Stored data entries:

***

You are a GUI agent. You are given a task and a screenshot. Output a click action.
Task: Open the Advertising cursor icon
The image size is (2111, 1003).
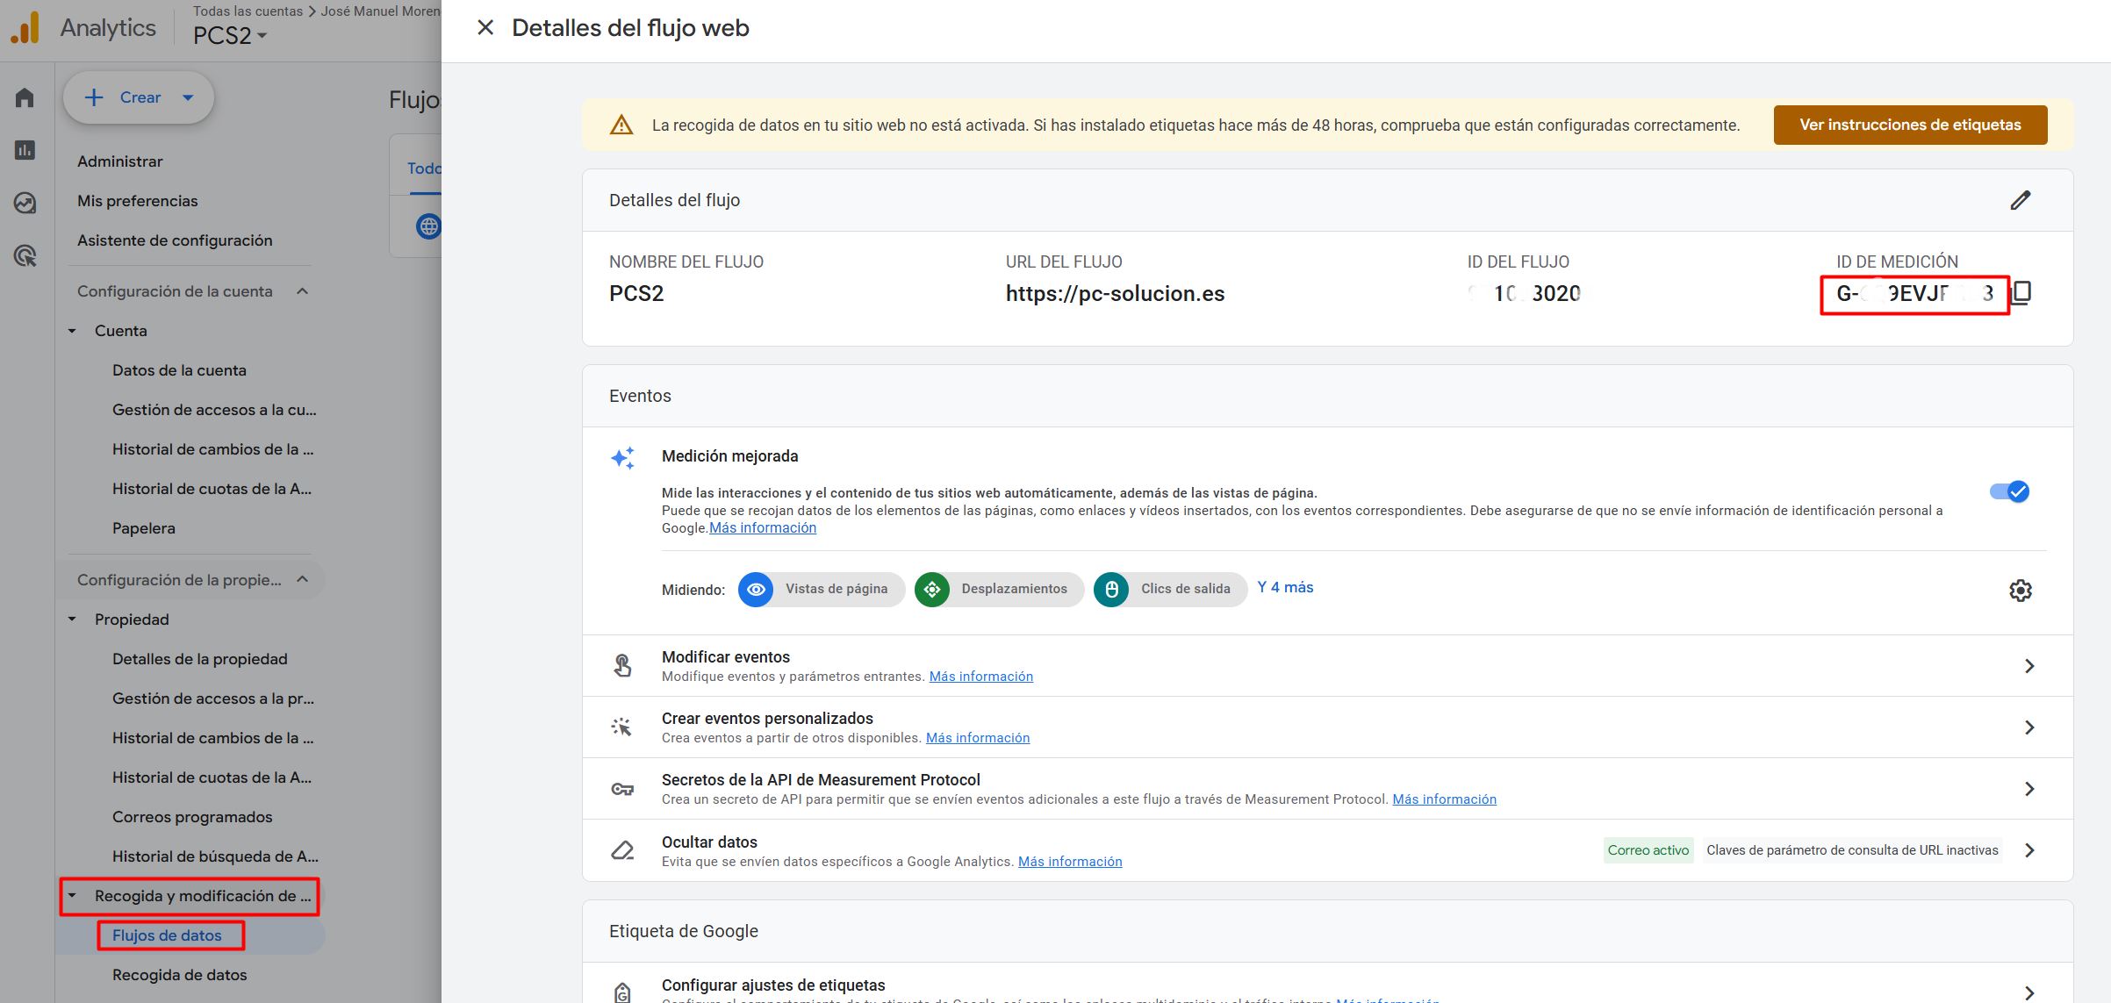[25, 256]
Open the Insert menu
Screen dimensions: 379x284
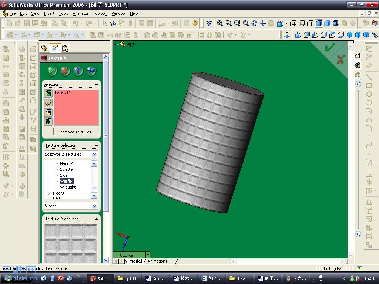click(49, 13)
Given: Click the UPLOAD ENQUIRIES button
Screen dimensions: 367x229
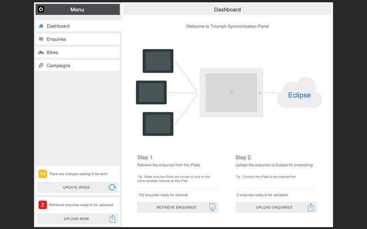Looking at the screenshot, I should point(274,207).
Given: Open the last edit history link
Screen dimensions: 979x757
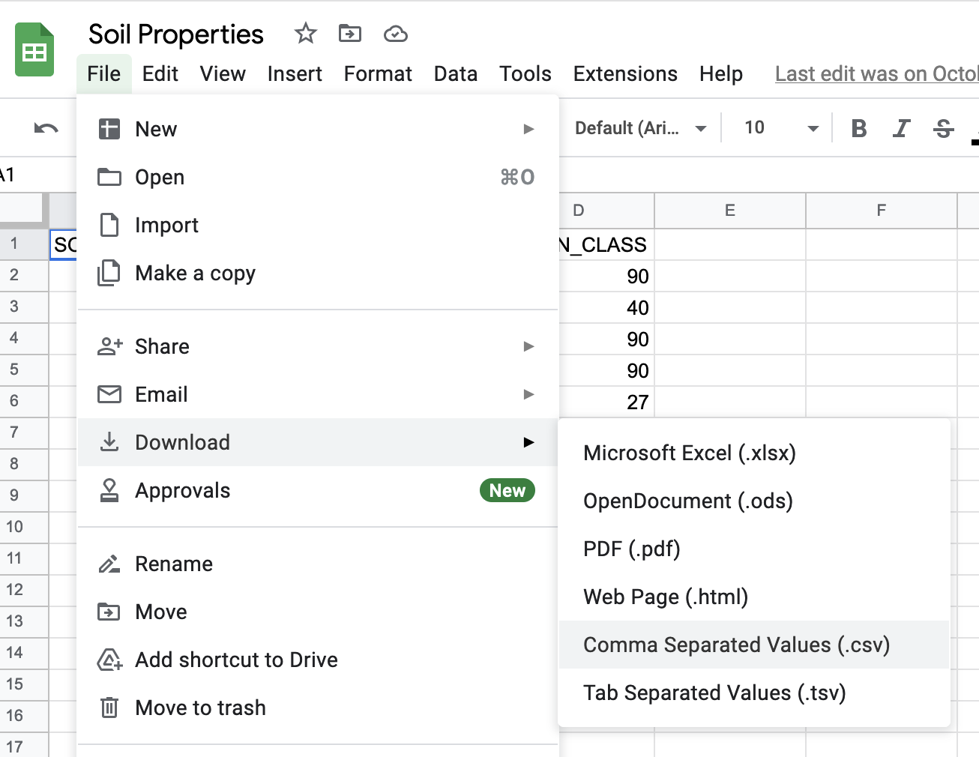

***

◆ About this task ◆
Set the pictures aside and repeat only the lines from the one containing "The image size is (2111, 1003)." through the last line of the entries above, exactly as they stand.

◆ Output below ◆
The image size is (2111, 1003).
[25, 256]
Open the Insert menu
Screen dimensions: 379x284
click(49, 13)
Given: Click the UPLOAD ENQUIRIES button
Screen dimensions: 367x229
Looking at the screenshot, I should point(274,207).
Given: Open the last edit history link
Screen dimensions: 979x757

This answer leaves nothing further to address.